Investieren, um dann mit leeren Händen dazustehen?
Während einer dreijährigen Ausbildung zahlen Betriebe nämlich laut dem Bundesinstitut für Berufsbildung im Schnitt mehr als 15.000 Euro drauf – auch wenn die Azubis mit der Zeit immer mehr Aufgaben übernehmen können.
Deshalb schlug Wollseifer kürzlich Entschädigungszahlungen für Betriebe vor, die ihre Azubis direkt nach der Ausbildung verlieren. Zahlen könnte diese Entschädigung beispielsweise das Unternehmen, welches den Azubi abwirbt.
Schnell war in den Medien von einer Ablösesumme für Azubis die Rede. Der Vorschlag stieß auf Kritik – zum Beispiel beim Deutschen Gewerkschaftsbund. Vorstandsmitglied Stefan Körzell:
"Es geht nach dem Berufsbildungsgesetz nicht und wir haben die Berufswahlfreiheit nach dem Grundgesetz."
Lehrlinge befürchten, dass man dann auf Jahre an den Ausbildungsbetrieb gebunden wäre. Hans-Peter Wollseifer betont, dass das nicht so sein soll:
"Es geht nicht darum, Auszubildende zu binden, dass sie also mehrere Jahre nach der Ausbildung im Betrieb bleiben müssen. Es geht darum, dass ausbildende Betriebe entlastet werden. Dass man sie entlastet von Regulatorik und Bürokratie, aber vor allem von den hohen Kosten, die sie eingehen und aufwenden."
Ein solidarisches Prinzip als Alternative
Auch der deutsche Gewerkschaftsbund will grundsätzlich eine Entlastung der Betriebe. Körzell präferiert jedoch ein anderes Modell: Die Ausbildungsumlage, bei der alle Betriebe in einen Topf zahlen.
"Dort wird die Ausbildung der jungen Menschen solidarisch finanziert, und da sind dann alle Betriebe beteiligt egal ob sie ausbilden ja oder nein, in den Umlagetopf muss jeder Betrieb zahlen."

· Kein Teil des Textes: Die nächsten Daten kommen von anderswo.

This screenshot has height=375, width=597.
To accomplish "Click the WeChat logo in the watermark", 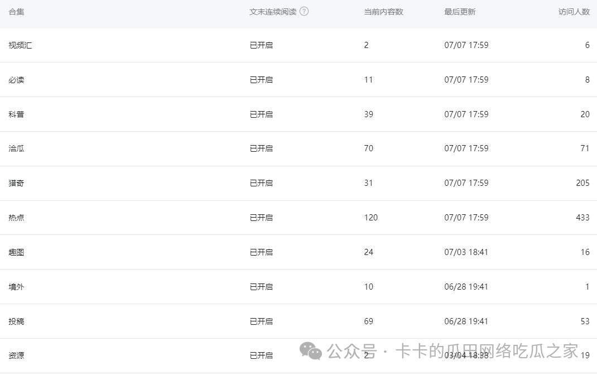I will tap(311, 350).
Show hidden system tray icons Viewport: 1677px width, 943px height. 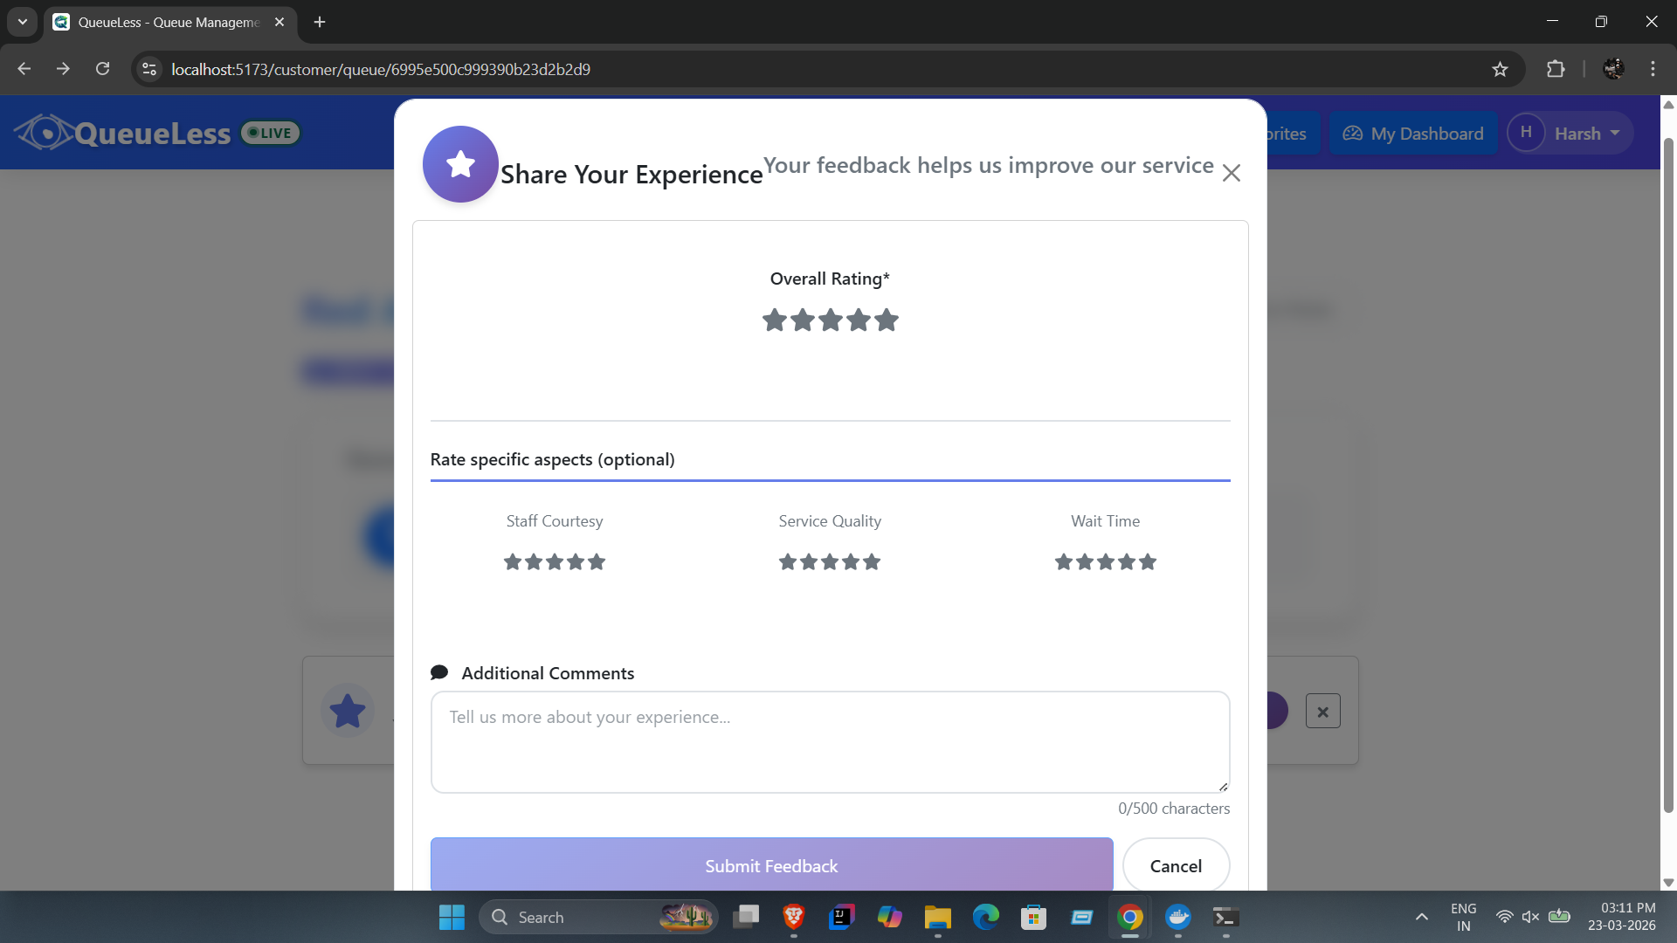(1421, 917)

Für Wollseifer ist das nicht zielführend:
"Wir wollen keine Ausbildungsumlage weil da die ausbildenden Betriebe ja nochmal bestraft werden, weil sie dann nochmal in den Topf einzahlen müssten, das wollen wir auf gar keinen Fall."
Nachdem die Zahl der Auszubildenden im Handwerk jahrelang im Sinkflug war, gab es zuletzt wieder einen leichten Anstieg. Jetzt müssen Wege gefunden werden, die Ausbildung attraktiv zu machen – sowohl für Lehrlinge, als auch für Betriebe.
Azubis selbst geht es nicht nur um Geld
Wollseifer hält es für möglich, noch in diesem Jahr gemeinsam mit der Politik konkrete Vorschläge zu erarbeiten. Dann soll auch erläutert werden, wer für eine mögliche Entlastung der Betriebe aufkommt.
Jan Kohl wird das nicht mehr betreffen. Im Januar beendet er seine Ausbildung als Tischler. Viele Lehrlingskollegen erzählen von Schwierigkeiten bei der Ausbildung. Oft herrsche im Handwerk auch ein rauer Umgangston. Damit mehr Azubis bei ihren Betrieben bleiben, brauche es Jan zufolge gar nicht mal unbedingt finanzielle Anreize, sondern lieber grundlegende soziale Aspekte:
"Vielleicht mehr Teambuilding, mehr Aktivitäten die auch außerhalb der Arbeit stattfinden, dass man sich auch mal auf einem normalen Level und nicht immer nur unter Druck und Zeitstress begegnet."